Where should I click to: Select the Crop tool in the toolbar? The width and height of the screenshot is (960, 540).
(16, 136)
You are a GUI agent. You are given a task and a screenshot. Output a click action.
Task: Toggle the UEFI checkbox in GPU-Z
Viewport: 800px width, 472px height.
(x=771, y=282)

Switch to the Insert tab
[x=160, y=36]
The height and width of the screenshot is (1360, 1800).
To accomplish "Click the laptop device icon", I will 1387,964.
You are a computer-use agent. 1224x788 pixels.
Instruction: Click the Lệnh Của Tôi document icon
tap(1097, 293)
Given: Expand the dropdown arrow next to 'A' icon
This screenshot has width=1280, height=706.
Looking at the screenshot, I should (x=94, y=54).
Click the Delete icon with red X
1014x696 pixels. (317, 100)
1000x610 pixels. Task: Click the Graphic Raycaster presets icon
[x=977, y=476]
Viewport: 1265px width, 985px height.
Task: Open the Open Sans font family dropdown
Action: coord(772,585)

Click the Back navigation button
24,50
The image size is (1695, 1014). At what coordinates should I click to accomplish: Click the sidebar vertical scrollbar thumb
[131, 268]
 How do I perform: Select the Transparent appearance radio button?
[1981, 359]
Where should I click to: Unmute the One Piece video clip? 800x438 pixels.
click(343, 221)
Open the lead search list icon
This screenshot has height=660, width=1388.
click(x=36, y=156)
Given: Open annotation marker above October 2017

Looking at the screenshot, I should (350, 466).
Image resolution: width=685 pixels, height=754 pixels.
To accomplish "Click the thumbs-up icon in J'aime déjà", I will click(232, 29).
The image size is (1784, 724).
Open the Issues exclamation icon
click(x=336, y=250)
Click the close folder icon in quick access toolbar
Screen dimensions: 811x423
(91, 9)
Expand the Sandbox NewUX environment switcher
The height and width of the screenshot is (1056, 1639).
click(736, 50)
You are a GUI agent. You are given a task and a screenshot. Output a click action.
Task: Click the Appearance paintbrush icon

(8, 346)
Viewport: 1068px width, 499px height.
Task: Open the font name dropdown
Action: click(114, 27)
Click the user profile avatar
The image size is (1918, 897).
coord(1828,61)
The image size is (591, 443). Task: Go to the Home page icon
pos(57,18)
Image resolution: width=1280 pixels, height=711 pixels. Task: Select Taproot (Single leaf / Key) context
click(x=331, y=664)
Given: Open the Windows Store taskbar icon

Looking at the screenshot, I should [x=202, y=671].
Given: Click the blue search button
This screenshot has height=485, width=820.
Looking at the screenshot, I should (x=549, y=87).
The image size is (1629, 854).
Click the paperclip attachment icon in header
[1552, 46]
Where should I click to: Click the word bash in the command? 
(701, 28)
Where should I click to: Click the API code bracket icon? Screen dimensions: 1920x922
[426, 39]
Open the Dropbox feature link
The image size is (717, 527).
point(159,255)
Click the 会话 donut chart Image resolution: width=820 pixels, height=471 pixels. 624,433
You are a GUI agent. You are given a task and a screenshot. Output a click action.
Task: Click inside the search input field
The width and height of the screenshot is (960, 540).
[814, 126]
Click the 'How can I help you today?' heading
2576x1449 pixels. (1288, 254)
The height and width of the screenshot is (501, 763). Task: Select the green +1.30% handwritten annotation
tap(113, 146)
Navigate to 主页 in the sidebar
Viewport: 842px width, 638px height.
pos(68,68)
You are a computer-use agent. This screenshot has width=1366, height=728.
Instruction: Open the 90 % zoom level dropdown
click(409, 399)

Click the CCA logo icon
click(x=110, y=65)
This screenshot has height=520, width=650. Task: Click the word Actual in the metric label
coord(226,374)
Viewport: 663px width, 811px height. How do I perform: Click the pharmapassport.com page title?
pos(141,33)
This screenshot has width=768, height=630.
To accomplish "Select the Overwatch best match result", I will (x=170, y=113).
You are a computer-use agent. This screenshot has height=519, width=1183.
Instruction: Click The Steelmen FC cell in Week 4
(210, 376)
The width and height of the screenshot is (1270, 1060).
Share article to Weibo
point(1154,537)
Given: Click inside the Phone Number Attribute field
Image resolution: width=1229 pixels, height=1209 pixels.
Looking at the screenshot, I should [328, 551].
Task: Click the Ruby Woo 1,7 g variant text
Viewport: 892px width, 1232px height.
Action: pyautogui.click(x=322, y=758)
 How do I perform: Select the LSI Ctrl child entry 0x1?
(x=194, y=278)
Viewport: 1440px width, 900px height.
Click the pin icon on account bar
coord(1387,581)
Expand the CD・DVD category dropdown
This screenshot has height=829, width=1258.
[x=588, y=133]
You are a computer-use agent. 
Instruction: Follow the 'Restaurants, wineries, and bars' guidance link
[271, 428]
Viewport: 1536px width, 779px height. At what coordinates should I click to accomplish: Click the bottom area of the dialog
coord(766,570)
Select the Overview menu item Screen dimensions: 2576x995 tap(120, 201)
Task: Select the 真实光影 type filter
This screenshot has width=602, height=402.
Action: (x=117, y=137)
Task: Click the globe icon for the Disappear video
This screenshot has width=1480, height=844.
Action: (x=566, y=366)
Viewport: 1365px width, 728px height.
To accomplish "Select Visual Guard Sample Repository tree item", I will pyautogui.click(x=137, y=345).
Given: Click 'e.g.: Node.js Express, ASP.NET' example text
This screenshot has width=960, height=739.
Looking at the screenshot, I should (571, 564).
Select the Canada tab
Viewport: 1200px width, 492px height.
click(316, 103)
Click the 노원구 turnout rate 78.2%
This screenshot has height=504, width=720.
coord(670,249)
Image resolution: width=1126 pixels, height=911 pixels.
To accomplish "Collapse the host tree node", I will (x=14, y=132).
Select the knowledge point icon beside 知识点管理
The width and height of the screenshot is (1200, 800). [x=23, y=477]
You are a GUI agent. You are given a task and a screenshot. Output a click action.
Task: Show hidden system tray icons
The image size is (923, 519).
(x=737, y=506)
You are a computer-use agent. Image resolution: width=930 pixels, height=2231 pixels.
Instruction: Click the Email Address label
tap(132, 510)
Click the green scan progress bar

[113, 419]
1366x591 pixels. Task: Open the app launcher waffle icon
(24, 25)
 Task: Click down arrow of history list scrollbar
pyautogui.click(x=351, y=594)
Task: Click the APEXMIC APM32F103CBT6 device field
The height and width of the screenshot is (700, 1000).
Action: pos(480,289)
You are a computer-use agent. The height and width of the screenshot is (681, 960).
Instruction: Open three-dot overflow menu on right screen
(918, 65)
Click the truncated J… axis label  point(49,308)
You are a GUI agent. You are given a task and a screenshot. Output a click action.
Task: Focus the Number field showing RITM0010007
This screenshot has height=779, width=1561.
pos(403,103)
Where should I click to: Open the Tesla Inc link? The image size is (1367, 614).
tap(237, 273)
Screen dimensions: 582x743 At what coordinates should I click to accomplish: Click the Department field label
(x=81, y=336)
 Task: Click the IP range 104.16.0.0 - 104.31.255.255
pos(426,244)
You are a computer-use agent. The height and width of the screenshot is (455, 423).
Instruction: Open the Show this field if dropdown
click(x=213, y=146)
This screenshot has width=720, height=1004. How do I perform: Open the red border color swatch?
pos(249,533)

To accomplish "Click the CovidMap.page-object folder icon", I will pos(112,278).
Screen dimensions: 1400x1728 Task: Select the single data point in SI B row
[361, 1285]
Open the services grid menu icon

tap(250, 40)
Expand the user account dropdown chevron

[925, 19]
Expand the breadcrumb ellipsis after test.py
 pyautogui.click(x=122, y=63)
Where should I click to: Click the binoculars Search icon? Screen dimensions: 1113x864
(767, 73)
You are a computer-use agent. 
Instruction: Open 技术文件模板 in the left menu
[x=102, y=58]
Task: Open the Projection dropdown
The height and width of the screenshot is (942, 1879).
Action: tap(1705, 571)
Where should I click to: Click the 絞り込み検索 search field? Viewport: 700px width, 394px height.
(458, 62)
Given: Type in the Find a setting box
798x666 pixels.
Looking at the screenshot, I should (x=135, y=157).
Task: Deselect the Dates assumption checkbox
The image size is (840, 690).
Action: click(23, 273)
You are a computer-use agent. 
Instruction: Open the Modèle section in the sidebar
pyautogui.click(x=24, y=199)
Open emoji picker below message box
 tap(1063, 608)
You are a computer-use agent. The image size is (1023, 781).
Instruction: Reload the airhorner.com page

::::::::::

**WORK ITEM:** Please give an exact copy of the lines above, beginning with the line containing "Click the pin icon on account bar" and running through the line containing "Task: Focus the", and of no other lines.

**TASK RESPONSE:**
Click the pin icon on account bar
coord(1387,581)
Expand the CD・DVD category dropdown
This screenshot has height=829, width=1258.
[x=588, y=133]
You are a computer-use agent. 
Instruction: Follow the 'Restaurants, wineries, and bars' guidance link
[271, 428]
Viewport: 1536px width, 779px height. At what coordinates should I click to accomplish: Click the bottom area of the dialog
coord(766,570)
Select the Overview menu item Screen dimensions: 2576x995 tap(120, 201)
Task: Select the 真实光影 type filter
This screenshot has width=602, height=402.
Action: (x=117, y=137)
Task: Click the globe icon for the Disappear video
This screenshot has width=1480, height=844.
Action: (x=566, y=366)
Viewport: 1365px width, 728px height.
To accomplish "Select Visual Guard Sample Repository tree item", I will pyautogui.click(x=137, y=345).
Given: Click 'e.g.: Node.js Express, ASP.NET' example text
This screenshot has width=960, height=739.
Looking at the screenshot, I should (571, 564).
Select the Canada tab
Viewport: 1200px width, 492px height.
click(316, 103)
Click the 노원구 turnout rate 78.2%
This screenshot has height=504, width=720.
coord(670,249)
Image resolution: width=1126 pixels, height=911 pixels.
To accomplish "Collapse the host tree node", I will (x=14, y=132).
Select the knowledge point icon beside 知识点管理
The width and height of the screenshot is (1200, 800). [x=23, y=477]
You are a GUI agent. You are given a task and a screenshot. Output a click action.
Task: Show hidden system tray icons
The image size is (923, 519).
(x=737, y=506)
You are a computer-use agent. Image resolution: width=930 pixels, height=2231 pixels.
Instruction: Click the Email Address label
tap(132, 510)
Click the green scan progress bar

[113, 419]
1366x591 pixels. Task: Open the app launcher waffle icon
(24, 25)
 Task: Click down arrow of history list scrollbar
pyautogui.click(x=351, y=594)
Task: Click the APEXMIC APM32F103CBT6 device field
The height and width of the screenshot is (700, 1000).
Action: pos(480,289)
You are a computer-use agent. The height and width of the screenshot is (681, 960).
Instruction: Open three-dot overflow menu on right screen
(918, 65)
Click the truncated J… axis label  point(49,308)
You are a GUI agent. You are given a task and a screenshot. Output a click action.
Task: Focus the Number field showing RITM0010007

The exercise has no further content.